In a move that has raised more than a few eyebrows across the continent, the European Union has rolled out the (very awkward) diplomatic welcome mat for Taliban officials in Brussels, hosting talks centered on the thorny issue of returning failed Afghan asylum-seekers to Afghanistan. Belgium granted the officials temporary visas specifically for the meeting, according to Deutsche Welle.
So... the EU is talking to the Taliban now?
Essentially, yes. The meeting represents one of the highest-level contacts between the EU and the Taliban since the group seized control of Afghanistan back in August 2021 - a moment the world watched with stunned disbelief as decades of Western nation-building spectacularly collapsed over a single chaotic weekend.
The core issue driving the talks is a very practical, if deeply uncomfortable, one: what happens to Afghan nationals whose asylum applications are rejected in Europe? Currently, the answer is largely "nothing," because returning people to a Taliban-run Afghanistan requires some form of working relationship with... the Taliban. And that is precisely the diplomatic tightrope Brussels is now attempting to walk.

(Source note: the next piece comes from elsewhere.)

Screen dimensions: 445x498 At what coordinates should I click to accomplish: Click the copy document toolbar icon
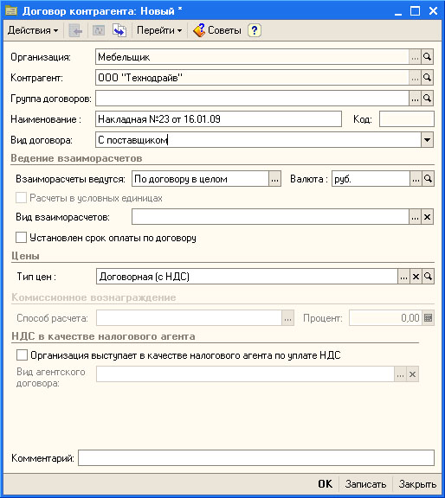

The logic is grimly pragmatic
European governments have faced mounting domestic pressure over migration numbers, and failed asylum-seekers who cannot be deported represent a significant political headache. Without any functional agreement with Kabul, removals are virtually impossible. So the bloc finds itself in the uncomfortable position of needing to engage with a government it does not formally recognize, run by a group whose human rights record - particularly toward women and girls - has drawn near-universal international condemnation.
It is the geopolitical equivalent of having to call your worst ex just because they still have your spare keys.
Not everyone is thrilled
Human rights organizations and several EU lawmakers have already pushed back on the optics of the engagement, arguing that any formal interaction risks lending the Taliban a degree of legitimacy they have not earned and arguably should not receive. The Taliban, for their part, have long sought international recognition and access to frozen Afghan state funds - making any high-profile meeting in a European capital a potential win for their diplomatic rehabilitation efforts.
The EU, to its credit, appears aware of this tension. Officials have been careful to frame the talks as strictly technical and transactional, not a broader normalization of relations.
The bottom line
Whether these talks lead to any workable returns agreement remains to be seen. But the very fact that Taliban officials are sitting in Brussels conference rooms in 2025 says a great deal about how the practical pressures of migration politics can bend - and occasionally snap - ideological red lines. Watch this space.